L'entrée en vigueur des quatre premiers facteurs au 1 er janvier 2015 permet, pour les salariés concernés, de cumuler des points depuis le début de l'année. Dans la perspective d'un report de l'âge légal, le C3P pourrait donc amoindrir l'impact de cette réforme pour les salariés exposés à la pénibilité.


* 15 Le Mouvement des entreprises de France (Medef), la Confédération générale des petites et moyennes entreprises (CGPME) et l'Union professionnelle des artisans (UPA).

* 16 La Confédération française démocratique du travail (CFDT), la Confédération française des travailleurs chrétiens (CFTC) et la Confédération française de l'encadrement-Confédération générale des cadres (CFE-CGC).

* 17 Une hausse de la valeur d'achat du point entraîne mécaniquement un abaissement de son rendement. En l'espèce, pour 1 000 euros cotisés, le retraité recevra 60 euros de rente au lieu de 65,50 euros. L'Agirc-Arrco sont les régimes complémentaires offrant des rendements parmi les plus bas du marché. En 2015, un point Arcco vaut 1,25 euro et un point Agirc, 0,44 euro.

* 18 L'AGFF a été créée lors du passage de l'âge légal de départ à la retraite de 65 à 60 ans dans les régimes de base. L'âge de départ étant toujours fixé à 65 ans officiellement à l'Agirc-Arrco, l'AGFF permet de compenser la décote sur les pensions complémentaires que les salariés subiraient lorsqu'ils partent à la retraite à l'âge légal. Elle est financée par une cotisation spécifique portant sur les salaires de 2,20 %, dont 1,3 point est à la charge de l'entreprise et 0,9 à celle du salarié.

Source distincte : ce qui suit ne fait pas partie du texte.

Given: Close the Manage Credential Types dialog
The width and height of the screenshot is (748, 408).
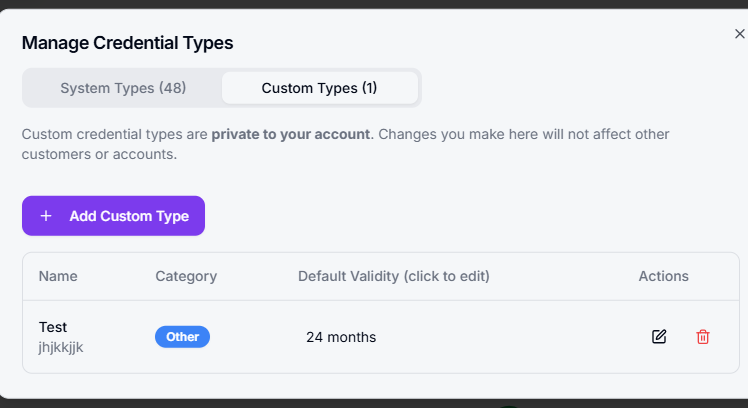Looking at the screenshot, I should point(739,34).
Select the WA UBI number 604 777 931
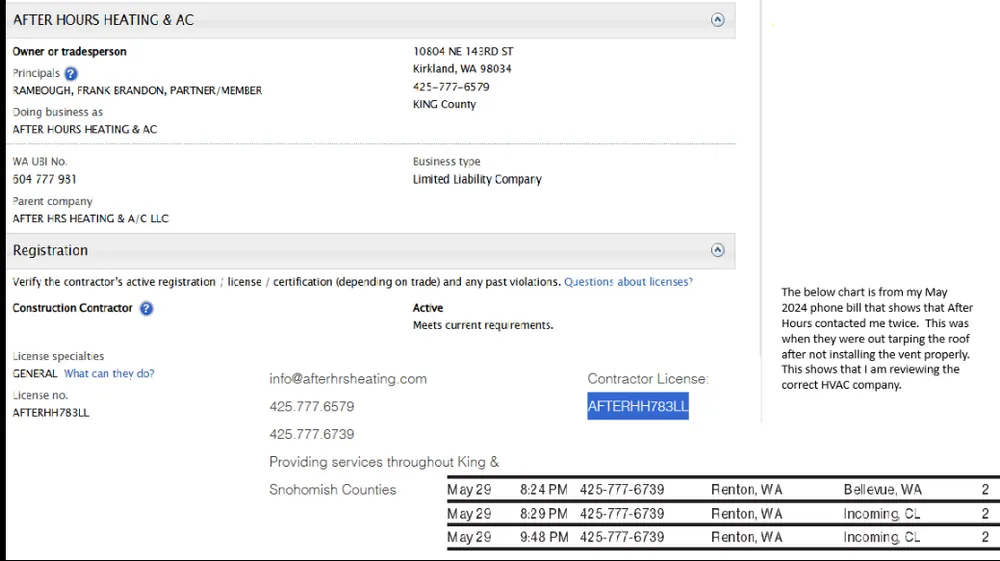 pos(44,179)
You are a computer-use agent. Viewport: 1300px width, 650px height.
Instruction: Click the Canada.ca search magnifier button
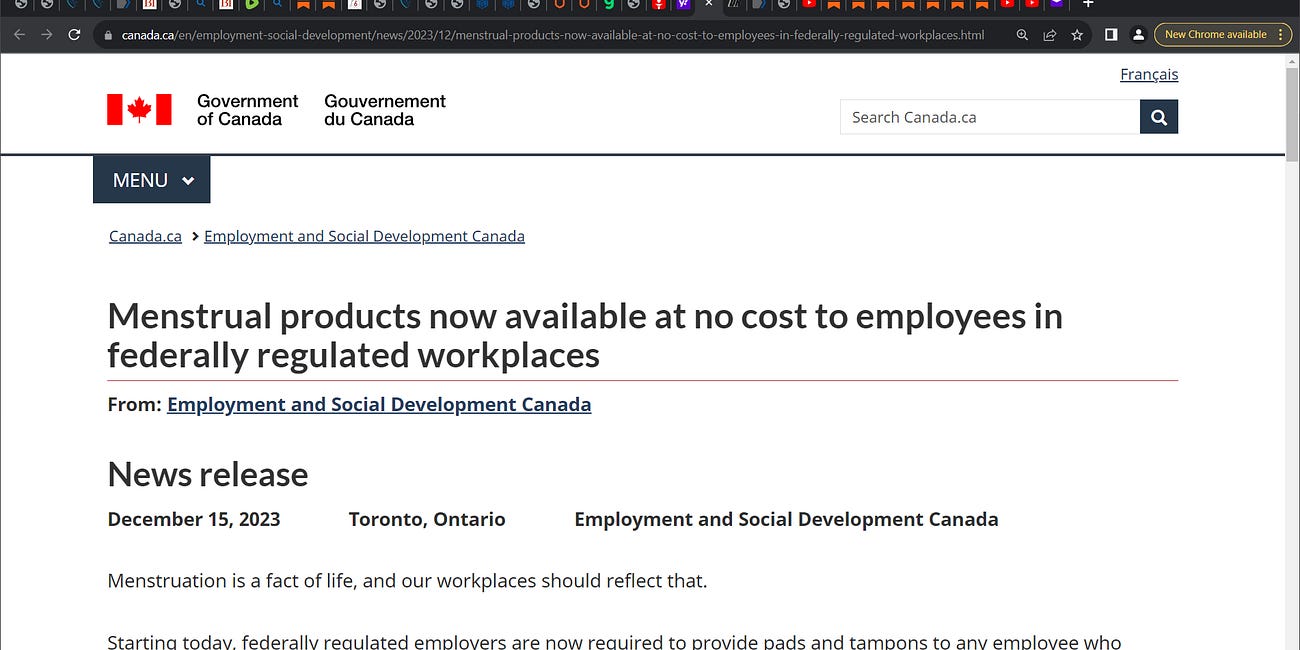1158,117
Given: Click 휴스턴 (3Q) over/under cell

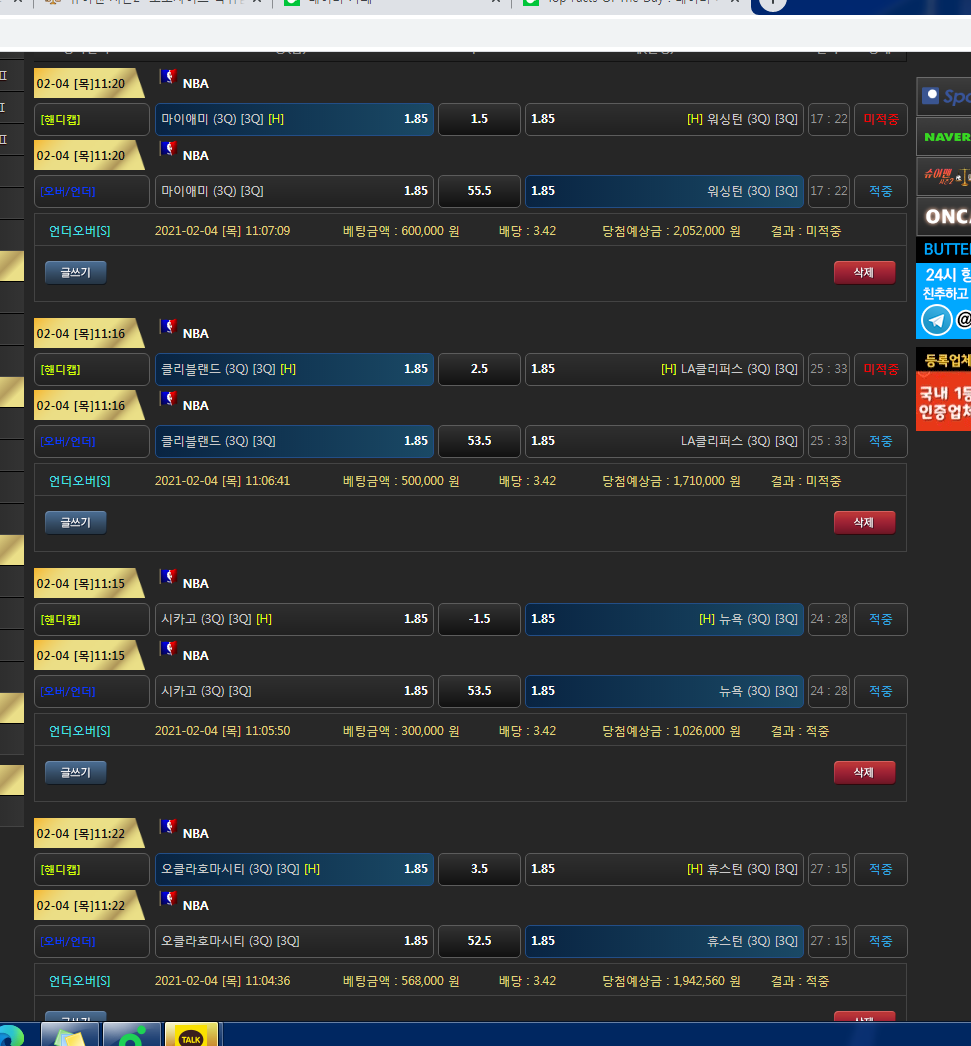Looking at the screenshot, I should [x=664, y=941].
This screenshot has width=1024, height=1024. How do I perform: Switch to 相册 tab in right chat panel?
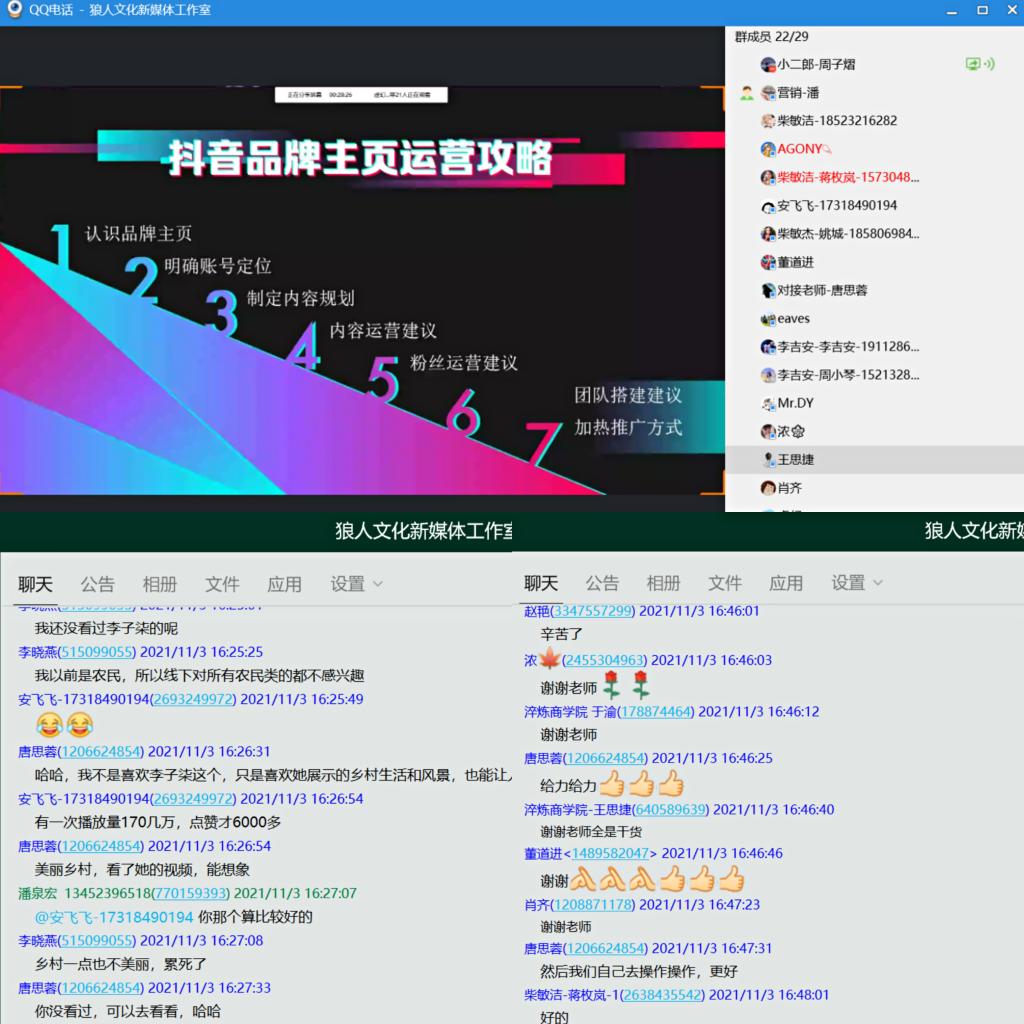663,583
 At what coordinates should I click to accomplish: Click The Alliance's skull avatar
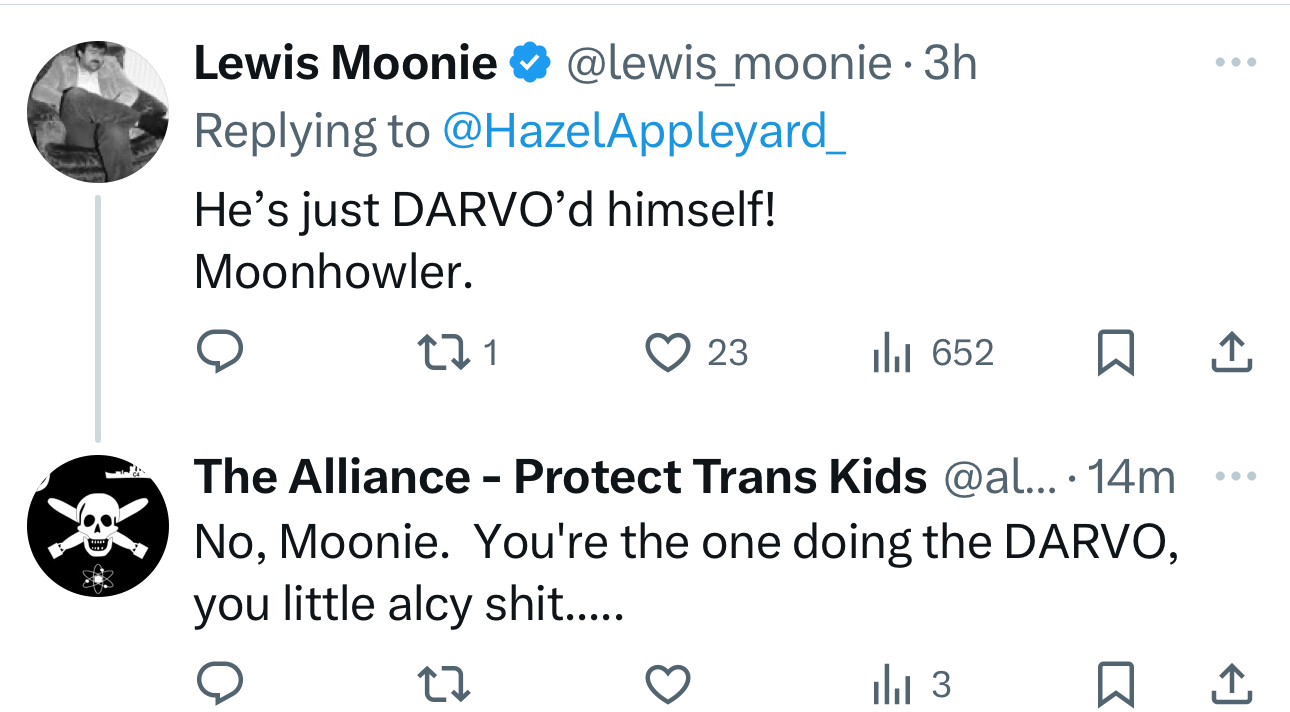click(x=97, y=526)
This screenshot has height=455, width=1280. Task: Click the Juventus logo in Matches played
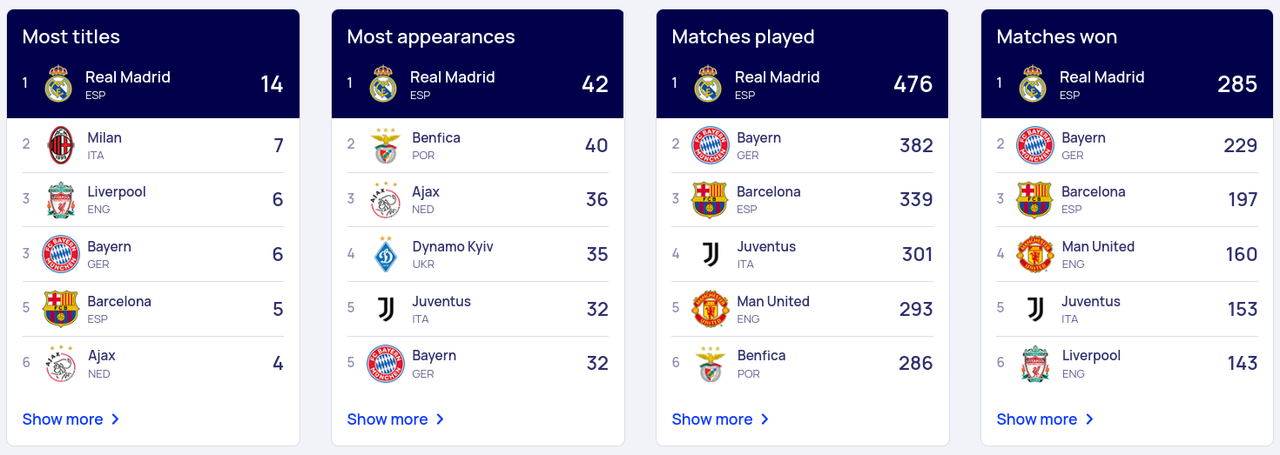[710, 255]
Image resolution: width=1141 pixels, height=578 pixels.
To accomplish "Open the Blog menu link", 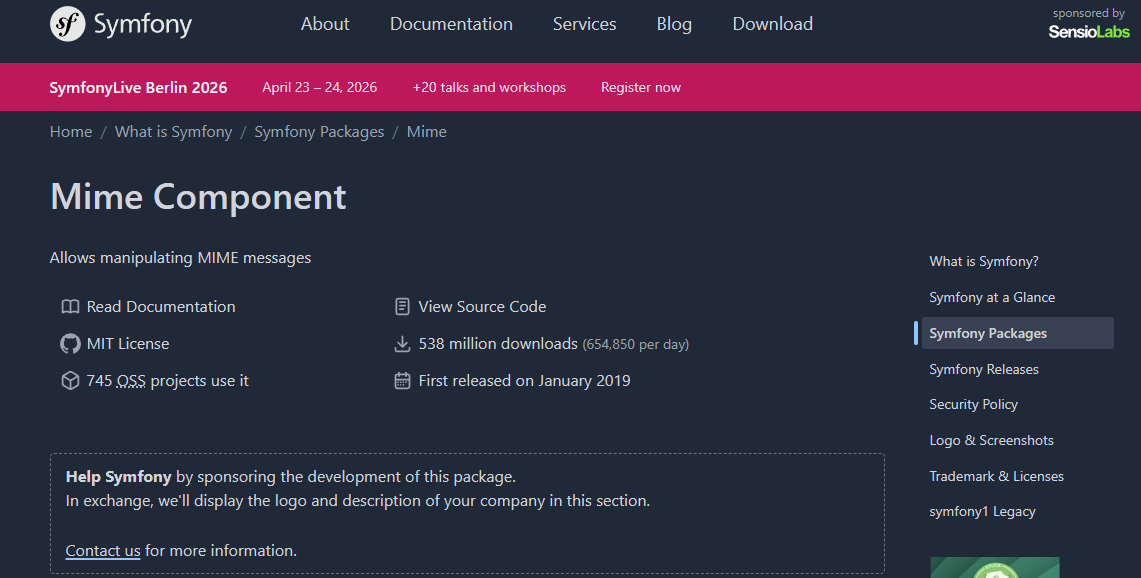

* 19 Créée en 1987, cette taxe devait être acquittée par toutes les entreprises qui licenciaient un salarié de plus de 50 ans, et pouvait atteindre un montant compris entre un et douze mois de salaires. Son effet désincitatif à l'embauche des « seniors » avait entraîné sa suppression.

* 20 Dans son livre Retraites complémentaires (Economica, 2014), François Charpentier rappelle que l'Agirc compte aujourd'hui pour 57 % dans la pension d'un cadre et l'Arrco pour 31 % dans celle d'un salarié non cadre.

* 21 Sur 127 euros cotisés, seuls 100 euros seront pris en compte dans le calcul de la pension complémentaire. À l'instar de la hausse du prix d'achat du point Agirc-Arrco, cette mesure a pour conséquence de dégrader un peu plus la rentabilité des cotisations.

* 22 Voir le compte-rendu de cette audition, annexé au présent rapport.

* 23 Les centrales de la Confédération générale du travail (CGT) et de Force ouvrière (FO) ont déclaré qu'elles ne signeront pas le présent accord.

* 24 D'après une communication mise en ligne sur le site du Gouvernement le 20 octobre 2015.

* 25 Rapport remis au Premier ministre le 26 mai 2015.

* 26 Le travail de nuit, le travail répétitif, le travail en équipes successives alternantes, les activités en milieu hyperbare (ces quatre premiers facteurs sont entrés en vigueur le 1 er janvier 2015), le port de charges lourdes, les postures pénibles, les vibrations mécaniques, le risque chimique, l'exposition à des températures extrêmes et le bruit (ces six derniers facteurs n'ouvriront des droits qu'à partir du 1 er juillet 2016). La prise en compte de la pénibilité dépend d'un seuil d'exposition minimale à ce risque, mais aussi de l'intensité d'exposition et enfin de la fréquence d'exposition qui font l'objet d'intenses négociations au sein des branches professionnelles.

* 27 Les générations nées avant le 1 er janvier 1960 peuvent toutefois utiliser l'intégralité de leurs points pour financer une réduction du temps de travail ou un départ anticipé à la retraite.